Pang Xunqin recognized that Sanyu’s outline drawing was unique in
style, and considered it superior to that of the slightly older
and more famous Asian artist, Leonard Foujita, who he recalled as
being particularly successful in Paris.
Pang Xunqin comments that it was impossible to imagine that
Sanyu’s early Chinese flower paintings and the later figure
paintings were from the hand of the same painter. It was the
latter that mesmerized the younger artist, and he admits that his
own early work, like that of his Storm Society friend Zhang Xuan
(fig.1), was strongly influenced by Sanyu’s figure drawing. Indeed,
published paintings by Pang Xunqin from the years immediately
following his return from Paris, most notably his line drawn Nude
in a Cane Chair, strongly reflect this influence. Work by Liu Shi,
a well-published nephew of Liu Haisu, also has strong echoes of
Sanyu’s line drawing (fig. 2).
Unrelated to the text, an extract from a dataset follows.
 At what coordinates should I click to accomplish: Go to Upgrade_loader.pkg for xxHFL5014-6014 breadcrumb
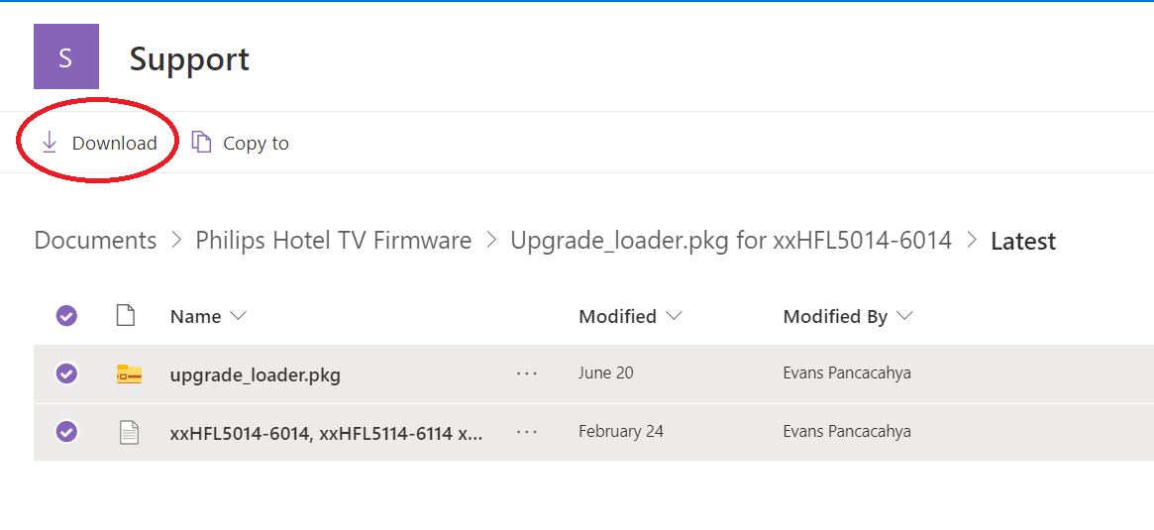click(x=730, y=240)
To some of the most aggressively
modern young oil painters in late 1920s Shanghai, Sanyu was the
model.
Pang Xunqin desperately wished
to see Sanyu’s oil figure paintings in his studio, but when he
visited he was only able to see a landscape, the figure paintings
apparently having all been sold. Pang Xunqin puzzles at Sanyu’s
financial failure; he recalls seeing crowds of admirers and
dealers surrounding Sanyu at various events, but believed that
Sanyu rebuffed attempts to buy his paintings. He would, according
to the younger artist, only respond positively to dinner
invitations. At the same time, he complained that he had no money
to buy art supplies. Although a very warm and kind person, with
many friends, Sanyu vehemently warned the younger artist not to be
tricked by art dealers, and vigorously opposed Pang’s plan to
enroll in an academic art school program.
Sanyu began experiencing
financial difficulties in 1929, with the decline in his brother’s
silk business, and completely lost family support when Junmin died
in 1931. We know from Rita Wong’s research that Sanyu’s dealer
from 1929 until their split in 1932 was Henri-Pierre Roche, who
supported him not only by selling his work to others but also by
buying large number of his paintings himself. The empty studio
described by Pang Xunqin, warnings about deceit by a dealer, and
constant complaints about money correspond with Rita Wong’s
description of Sanyu’s complex friendship with Roche, who was
unable to tolerate more after three years and broke it off. During
their three-year relationship, however, Roche amassed 711
paintings and drawings by Sanyu, which he highly prized.
A painting that seems to have
been one of Sanyu’s favorites, his saucy Nude on a Tapestry, was
acquired by Roche, presumably during this period. The same work is
the one selected by journalist Ge Gongzhen for publication in
Shanghai huabao on September 9, 1929 (fig. 3). The caption reads:
“The French Painter Sanyu’s Recent Work” and is followed by this
explanation: “His painting is extremely rich in Oriental color,
and therefore is highly prized by Europeans. This painting was
recently exhibited in Paris, and is a work of which he thinks
highly himself.”
Sanyu’s work was appreciated
in Shanghai, but by 1929 he had become, to Chinese eyes, a French
painter. This mattered little in the cosmopolitan art world of the
1920s. Married to a French girl and socializing with a wide range
of people, it is unlikely that anyone really cared that this
French painter still carried a Chinese passport. The joy and
sensuality of his painting spoke a language comprehensible to all.
For China, though, this time
was a brief moment of peace. Once shattered by the Japanese war on
Shanghai in 1931, the tranquility and leisure needed to savor
Sanyu’s paintings became rare. Pang Xunqin and his friends in the
Storm Society held a number of exhibitions to promote a similar
vision of art in the 1930s, but they did not really succeed. It is
difficult to know whether they might have in the absence of the
1937 Japanese invasion, but they were not granted that chance.
Sanyu’s profound simplicity would remain his own, and French, once
China became too complicated a place for it and for the
cosmopolitan culture it represented.